* [VORLIEGENDER TEXT]
---*---

Kinderfrage 4 Minuten

Kinderlos fürs Klima? Nicht mit mir!

Es sind zwei Frauen zu sehen, die sich um ein Plakat streiten. Auf dem Plakat steht: Ich lasse mir das Kinderkriegen nicht verbieten.
Besonders in der Gen Z spalten sich die Meinungen rund um die Frage: Kinder oder Klimaschutz? | Quelle: Anabel Giesbert
17. Mai 2024

Durch Bewegungen wie den Birth-Strike werden vor allem junge Frauen dazu aufgerufen, ihren Kinderwunsch aufzugeben. In ihren Augen ist der Verzicht auf Kinder die Lösung für das Problem des Klimawandels. Warum sie damit die Lage aber nur verschlimmern. Ein Essay.

Stuttgart, den 06.04.2024: Hitze-Rekord für Anfang April geknackt.

Knapp 30 Grad, ich sitze auf meiner Dachterrasse und hasse es. Ich will die Sonne genießen, aber meine Gedanken spielen verrückt: Wenn die Temperaturen schon Anfang April so hoch sind, wie warm wird dann erst der Frühling in zwanzig Jahren? Der Klimawandel ist eine riesige Bedrohung für die Menschheit, das sollte mittlerweile jeder verstanden haben. Laut dem Klimaexperten Jürgen Baumüller liegt die Lösung des Problems auf der Hand: Wir sollten auf Kinder verzichten. Doch ich will mir das Kinderkriegen nicht verbieten lassen. Mir ist bewusst, dass ich meinen Sohn oder meine Tochter in eine Welt setze, die von der Klimakrise bedroht wird. Aber ich will nicht daran glauben, dass die Lösung darin besteht, weniger Leben zu schaffen.

Es besteht Handlungsbedarf

Zweifel am Kinderkriegen sind verständlich – und erscheinen logisch. Fakt ist: Unser CO2-Fußabdruck ist zu groß. Laut Bundesamt für Umwelt- und Naturschutz liegt der Verbrauch in Deutschland bei 10,3 Tonnen pro Kopf. Der ideale CO2-Fußabdruck sollte unter einer Tonne liegen. Seit 1927 wächst die Weltbevölkerung zudem exponentiell an. Um das Klima zu schützen und den Treibhauseffekt nicht zu verstärken, ergeben sich also zwei Möglichkeiten: Entweder reduzieren wir den CO2-Verbrauch drastisch oder wir verringern die Weltbevölkerung.

Gesellschaftliche Verantwortung und politische Handlungsfelder

Betrachten wir die erste Möglichkeit: Weltbevölkerung reduzieren. Wie erreichen wir das am besten? Indem wir auf Kinder verzichten. Klingt erstmal plausibel und nachvollziehbar, aber zu kurz gedacht. Wenn alle Paare auf der Erde nur ein Kind bekommen, würde die Weltbevölkerung bereits nicht mehr wachsen, sondern sich langfristig sogar halbieren. Mal abgesehen davon, dass diese Rechnung keine Singles berücksichtigt. Würden wir die Weltbevölkerung halbieren, müssten wir allerdings mit Systemeinbrüchen rechnen. Weder das Wirtschafts- noch das Rentensystem könnte eine Halbierung der Weltbevölkerung tragen.

---*---

* [SCHRIFTLICHE ANWEISUNG A]
Gib einen Abschnitt aus dem Essay über Kinderverzicht und Klima wortgetreu aus. Setze bei den Worten „Kinderfrage 4 Minuten“ ein und höre nach „Kinderkriegen nicht verbieten.“ auf.

* [MATERIAL]
---*---

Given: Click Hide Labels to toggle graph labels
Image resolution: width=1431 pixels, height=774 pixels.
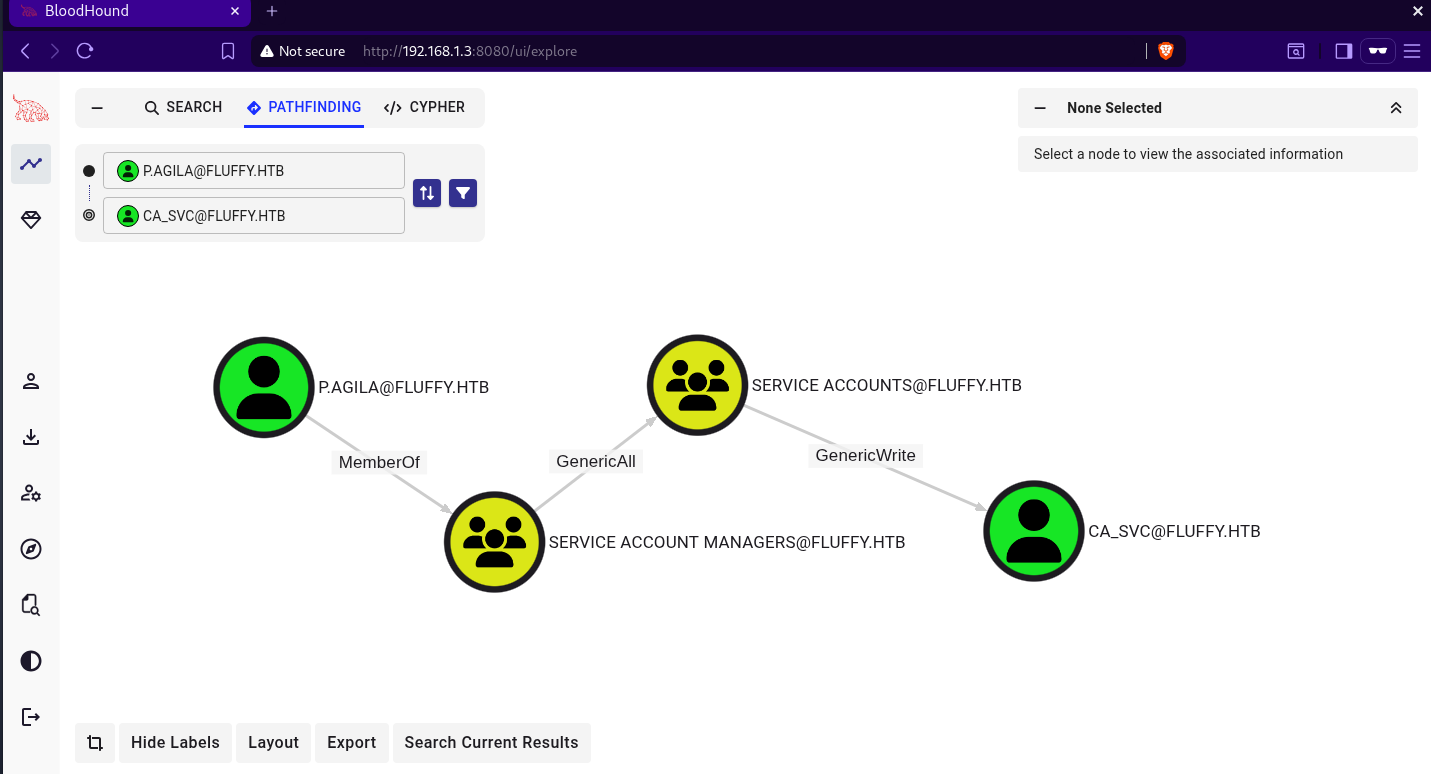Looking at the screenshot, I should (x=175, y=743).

---*---

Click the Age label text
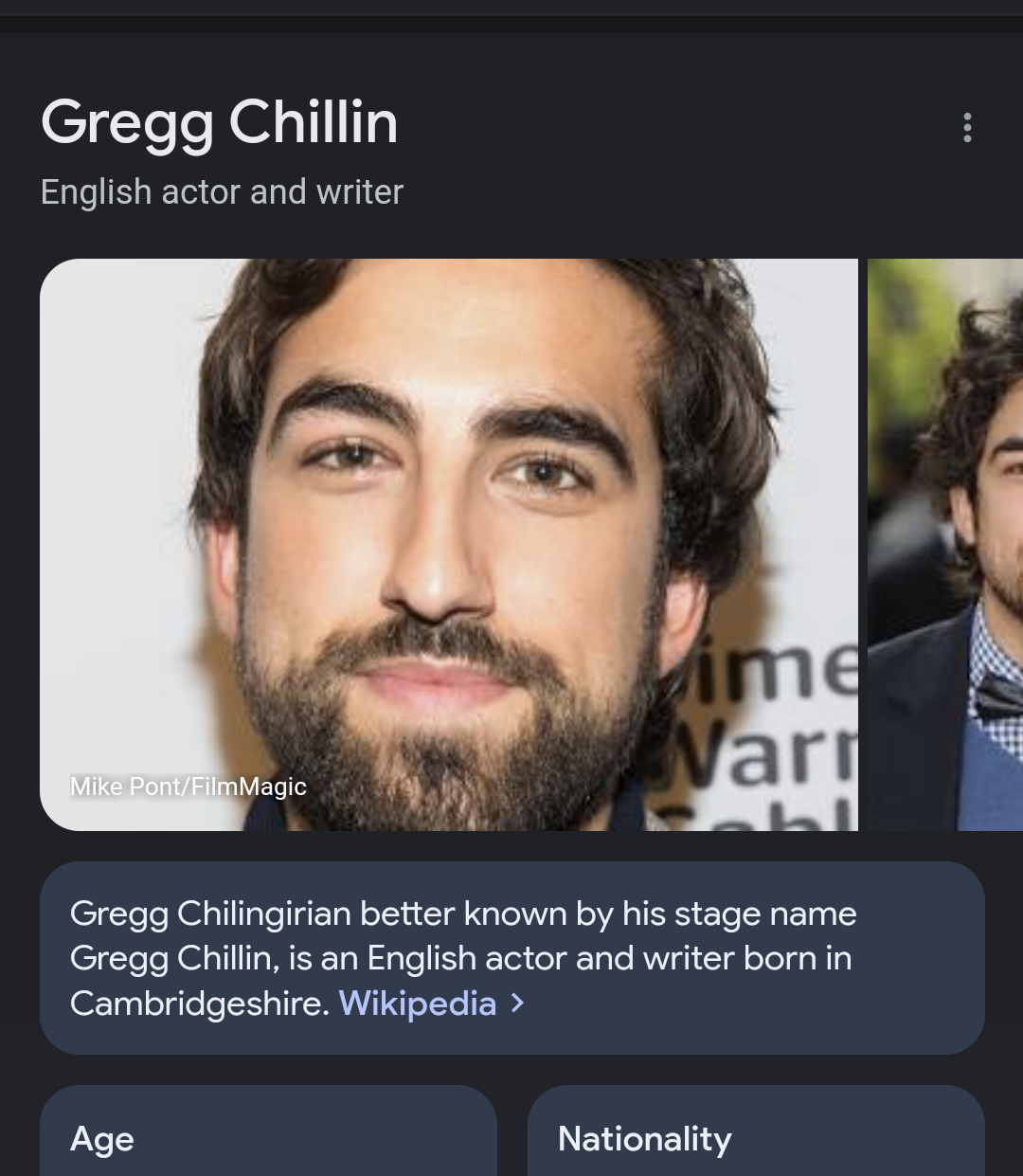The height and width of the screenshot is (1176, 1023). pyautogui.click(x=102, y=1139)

---*---

* [SCHRIFTLICHE ANWEISUNG B]
Gib bitte Zeilen aus den Datensätzen unverändert zurück: Beginne bei der Zeile, die „Given: Click Hide“ enthält, und höre nach der Zeile mit „Looking at the“ auf. Lass die Bilder in der Antwort weg.

* [VOLLSTÄNDIGE AUSGABE A]
Kinderfrage 4 Minuten

Kinderlos fürs Klima? Nicht mit mir!

Es sind zwei Frauen zu sehen, die sich um ein Plakat streiten. Auf dem Plakat steht: Ich lasse mir das Kinderkriegen nicht verbieten.

* [VOLLSTÄNDIGE AUSGABE B]
Given: Click Hide Labels to toggle graph labels
Image resolution: width=1431 pixels, height=774 pixels.
Looking at the screenshot, I should (x=175, y=743).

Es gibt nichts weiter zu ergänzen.